Natural Language Processing
General Info
NLP enables you to create software that can:
- Analyze and interpret text in documents, email messages, and other sources.
- Interpret spoken language, and synthesize speech responses.
- Automatically translate spoken or written phrases between languages.
- Interpret commands and determine appropriate actions.
Natural language processing in Microsoft Azure
| Service | Capabilities |
|---|---|
| Language | Use this service to access features for understanding and analyzing text, training language models that can understand spoken or text-based commands, and building intelligent applications. |
| Translator | Use this service to translate text between more than 60 languages. |
| Speech | Use this service to recognize and synthesize speech, and to translate spoken languages. |
Microsoft Luis Demo
Conversational AI in Microsoft Azure
| Service | Capabilities |
|---|---|
| QnA Maker | This cognitive service enables you to quickly build a knowledge base of questions and answers that can form the basis of a dialog between a human and an AI agent. |
| Azure Bot Service | This service provides a platform for creating, publishing, and managing bots. Developers can use the Bot Framework to create a bot and manage it with Azure Bot Service - integrating back-end services like QnA Maker and LUIS, and connecting to channels for web chat, email, Microsoft Teams, and others. |
Conversational AI
While many organizations publish support information and answers to frequently asked questions (FAQs) that can be accessed through a web browser or dedicated app. The complexity of the systems and services they offer means that answers to specific questions are hard to find. Often, these organizations find their support personnel being overloaded with requests for help through phone calls, email, text messages, social media, and other channels.

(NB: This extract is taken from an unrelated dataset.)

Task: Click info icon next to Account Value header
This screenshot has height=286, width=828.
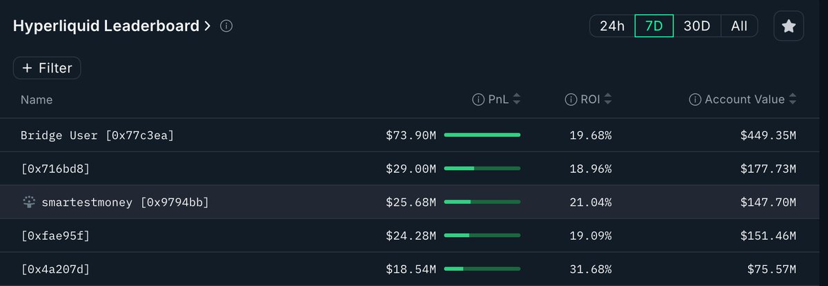Action: click(x=696, y=99)
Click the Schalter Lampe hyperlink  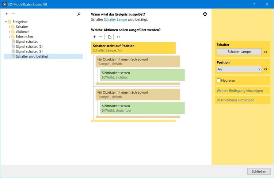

A Language Understanding application defines a model consisting of intents and entities. Utterances are used to train the model to identify the most likely intent and the entities to which it should be applied based on a given input.
Utterances
An utterance is an example of something a user might say, and which your application must interpret. Ex: ("Switch the fan on." or "Turn on the light.")
Entities
An entity is an item to which an utterance refers. Ex: ("Switch the fan on." or "Turn on the light.")
Intents
An intent represents the purpose, or goal, expressed in a user's utterance. For example, for both of the previously considered utterances, the intent is to turn a device on; so in your Conversational Language Understanding application, you might define a TurnOn intent that is related to these utterances.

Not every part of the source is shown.